Türkiye’ye kritik altyapıların yasal bir tanıma kavuşmasında örnek olabilecek birçok ülke ve kuruluş vardır. ABD, İngiltere, AB, Japonya, Hollanda gibi kuruluş ve ülkeler kritik altyapı sektörlerini yasal düzenlemeye Türkiye’den önce kavuşturmuş ve bu konuda ilerleme kaydetmişlerdir. Bu ülke ve kuruluşların kritik altyapılarla ilgili yasal mevzuatı incelenerek Türkiye’nin izlemesi gerektiği yol ve yöntemler hakkında bilgi edinmek mümkündür. ABD, kritik altyapıların ilk defa kanunlarla tanımlandığı bir ülke olarak Türkiye’nin geniş çaplı faydalanabileceği bir kritik altyapı tarihine sahiptir. ABD’deki kritik altyapıların doğal ve insan kaynaklı afetlere karşı korunmasına ilişkin resmi olarak 1996 yılında başlatılan ve yıllar içerisinde yapılan çeşitli değişikliklerle günümüze kadar gelen ABD yasal süreci artılarıyla ve eksileriyle değerli bir örnek oluşturmaktadır.
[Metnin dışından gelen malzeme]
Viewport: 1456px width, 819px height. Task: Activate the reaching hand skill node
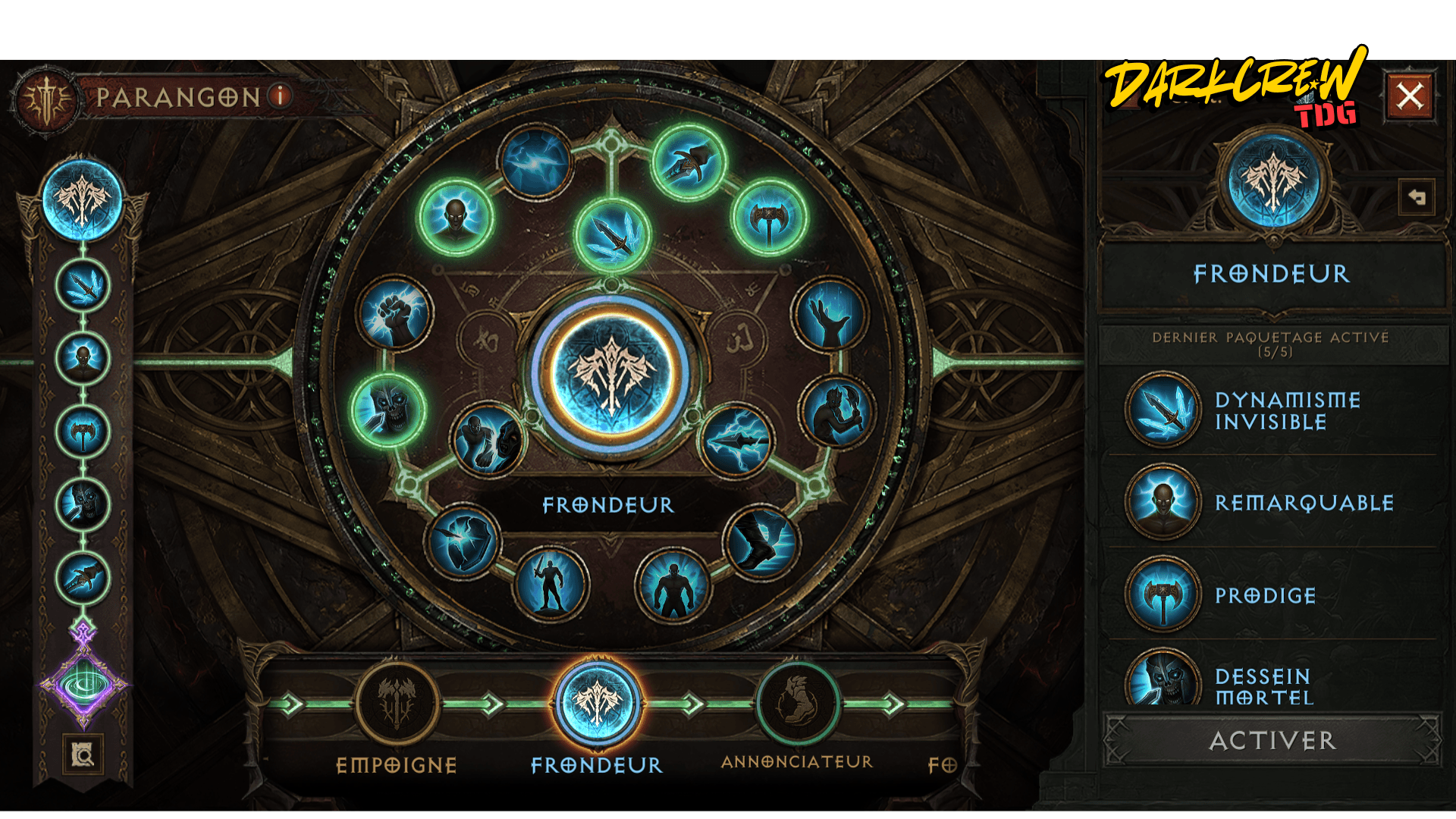[830, 315]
 Öte yandan bir afet ülkesi olan Japonya’nın bu konudaki yasal düzenlemelerinden Türkiye’nin yararlanabileceği muhakkaktır. Tsunami ve depremlerin sıklıkla yaşandığı Japonya’nın kritik altyapılarla ilgili gerçekleştirdiği yasal mevzuat Türkiye’nin kritik altyapılarını korumak için atması gereken adımlara yerinde bir örnek teşkil edecektir. Ayrıca AB, İngiltere ve Hollanda’nın kritik altyapıların yasallaşma süreciyle ilgili yürüttüğü çalışmalar Türkiye açısından makul birer emsal oluşturmaktadır. Türkiye bu ülkeler üzerinden kendi yasal sürecini inşa etmek için gerekli değerlendirmeleri yapma şansına sahip bulunmakta ve bu ülkelerin tecrübe ettiği yanlışlardan kaçınarak düzgün bir kritik altyapı mevzuatı oluşturmaya muktedir görünmektedir.

Türkiye’deki kritik altyapıların korunmasıyla ilgili mevcut durum incelendiğinde kritik altyapıların afet yönetmelikleri ve AFAD’ın hazırladığı resmi geçerliliği bulunan afetle mücadeleye ilişkin dokümanlarda kendine yer bulduğu fakat bu altyapılara ilişkin kritik altyapı tanımının kullanılmadığı görülmektedir. Bu altyapıların ABD örneğinde olduğu gibi sistemli bir düzenlemeye tabi tutularak sorumlu bakanlıkların belirlenmediği dikkat çekmektedir. Kritik altyapı tanımından kaçınılarak daha çok kritik tesis veya önem haiz eden yapılar şeklinde ifadelerin yer aldığı ve bu başlıkların da müstakil bir yöntemle incelenmediği anlaşılmaktadır. Ayrıca kritik altyapıların afetlerden korunması ile ilgili AFAD tarafından hazırlanmış olan yol haritası belgesinin yasal bir zorlayıcılığının olmadığı görülmektedir. Bu belge daha çok tavsiye niteliğinde alınmış kararları aktarmış ve kritik altyapılarla ilgili yapılma ihtimali bulunan yasal çalışmalara yol göstermek amacıyla oluşturulmuştur. Türkiye’deki kritik altyapıların doğal ve insan kaynaklı afetlere karşı korunmasında yasal bir boşluk söz konusu olduğu ve Türkiye’nin gerekli çalışmalarla bu boşluğu doldurmasının önem arz ettiği değerlendirilmektedir.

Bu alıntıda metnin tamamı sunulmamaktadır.